FlexiEdit: Frequency-Aware Latent Refinement for Enhanced Non-Rigid Editing
Gwanhyeong Koo, Sunjae Yoon, Ji Woo Hong, Chang D. Yoo
TL;DR
This work identifies that high-frequency components of the DDIM latent $z_T$ encode layout information, which hampers flexible non-rigid editing. It introduces FlexiEdit, a frequency-aware editing framework built on Latent Refinement and a three-branch Re-inversion architecture to reduce $z_T$'s high-frequency content in edited regions and reintegrate original attributes during retargeting. The method utilizes an editing mask $M$, frequency parameter $\alpha$, and a re-inversion duration $t_R$ (with $\alpha_R=\beta_R=0.5$) to balance layout changes and fidelity, validated on PIE-Bench and ELITE against multiple baselines with six quantitative metrics.

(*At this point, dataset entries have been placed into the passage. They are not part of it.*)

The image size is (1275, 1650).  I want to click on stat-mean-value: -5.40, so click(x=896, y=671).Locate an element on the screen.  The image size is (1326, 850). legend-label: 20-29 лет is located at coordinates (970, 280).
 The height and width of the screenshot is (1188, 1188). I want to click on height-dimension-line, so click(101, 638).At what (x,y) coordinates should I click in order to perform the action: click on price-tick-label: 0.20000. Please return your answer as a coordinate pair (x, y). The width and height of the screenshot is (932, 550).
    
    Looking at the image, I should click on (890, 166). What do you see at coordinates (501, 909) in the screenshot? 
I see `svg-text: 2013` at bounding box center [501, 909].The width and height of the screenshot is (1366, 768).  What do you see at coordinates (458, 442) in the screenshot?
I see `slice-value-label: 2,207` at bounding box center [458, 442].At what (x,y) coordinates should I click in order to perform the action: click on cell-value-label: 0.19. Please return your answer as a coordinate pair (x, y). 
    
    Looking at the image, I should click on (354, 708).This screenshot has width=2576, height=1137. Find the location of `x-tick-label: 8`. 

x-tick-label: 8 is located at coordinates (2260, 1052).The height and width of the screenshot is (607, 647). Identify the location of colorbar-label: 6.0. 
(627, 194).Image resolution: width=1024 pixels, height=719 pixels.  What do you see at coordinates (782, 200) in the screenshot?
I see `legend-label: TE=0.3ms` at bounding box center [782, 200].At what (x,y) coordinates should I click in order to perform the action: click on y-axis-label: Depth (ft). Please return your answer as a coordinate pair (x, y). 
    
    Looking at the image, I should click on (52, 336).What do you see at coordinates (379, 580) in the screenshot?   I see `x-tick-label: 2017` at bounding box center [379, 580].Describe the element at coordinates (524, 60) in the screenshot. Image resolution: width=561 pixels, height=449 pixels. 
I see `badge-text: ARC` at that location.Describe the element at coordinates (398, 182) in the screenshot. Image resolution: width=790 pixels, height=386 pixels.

Results show enhanced non-rigid editing flexibility and competitive rigid editing performance, offering a principled approach to frequency-aware latent refinement in diffusion-based image editing. Overall, FlexiEdit advances practical, text-guided image editing by addressing latent-frequency constraints and enabling more natural, layout-aware modifications.
Abstract
Current image editing methods primarily utilize DDIM Inversion, employing a two-branch diffusion approach to preserve the attributes and layout of the original image. However, these methods encounter challenges with non-rigid edits, which involve altering the image's layout or structure. Our comprehensive analysis reveals that the high-frequency components of DDIM latent, crucial for retaining the original image's key features and layout, significantly contribute to these limitations. Addressing this, we introduce FlexiEdit, which enhances fidelity to input text prompts by refining DDIM latent, by reducing high-frequency components in targeted editing areas. FlexiEdit comprises two key components: (1) Latent Refinement, which modifies DDIM latent to better accommodate layout adjustments, and (2) Edit Fidelity Enhancement via Re-inversion, aimed at ensuring the edits more accurately reflect the input text prompts. Our approach represents notable progress in image editing, particularly in performing complex non-rigid edits, showcasing its enhanced capability through comparative experiments.